In-between these works, Schembri contrasted his programme by including pieces that were completely different in style and mode. The first one was a Sarabande by Handel. The Baroque master was an expert of the court suite, and the Sarabande in his hands acquired a dignity and magnificence only paralleled by that of Bach. This interpretation moved in a noble and stately manner, and the controlled tones of the guitar superbly enhanced the salon atmosphere for which it is presumed the work was composed.

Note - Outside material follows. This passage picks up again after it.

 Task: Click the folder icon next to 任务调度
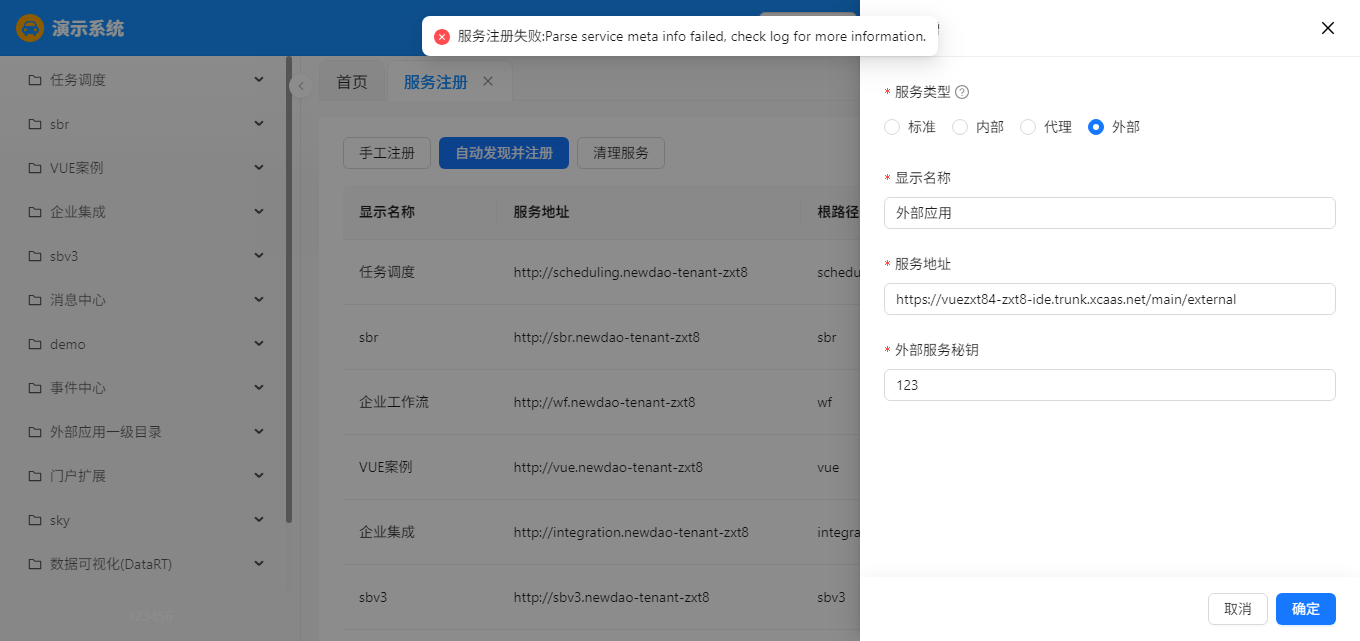(35, 80)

Bach’s works are monumental edifices, no matter how short they are. Two Preludes manifested the grandeur of this much-revered composer. Perhaps the genius of Bach is truly and unequivocally demonstrated in his contrapuntal networking. The two works performed during the concert fully attested to this genius: whether moving in two, three or more voices, there is perfect coordination and balance. It couldn’t have been easy articulating these inner voices, yet at such moments (and many others) Schembri showed what a true master he is of his art. Voices could be distinctly heard yet together they formed one perfect whole. There was no fragmentation here; unity was the purpose and it was superbly achieved.
Canarios by Gaspar Sanz was another insert in-between the Scarlatti works. This piece is meant as a study for guitar players, yet one must also remember that it is a dance form and, therefore, special attention should be paid to rhythm. Composed in compound time, with the natural rhythmic stress falling on the first and fourth beat of the bar, this short piece was impeccably executed by Schembri, with different tones brought out through applying diverse technical strategies.
The last work was the magnificent Fantasie by Silvius Léopold Weiss, an eighteenth-century Polish master lutenist and composer. This work is an eloquent testimony to the refined, cultured taste that Weiss had embraced and absorbed from his education, contacts, and travels to the highest courts in Europe of his time, the late Renaissance, a period during which art reached peaks that have remained unparalleled. The work started on an appropriately sedate and sober tone but which then developed into a rippling and cascading series of notes and chords that almost emulated the Baroque style of embellishment and ornamentation.
A prolonged, resounding applause greeted the end of this superb concert. It was a fitting close to an incredibly high-powered series of chamber concerts that firmly consolidated the Victoria International Arts Festival as a high-powered musical event on the Maltese islands.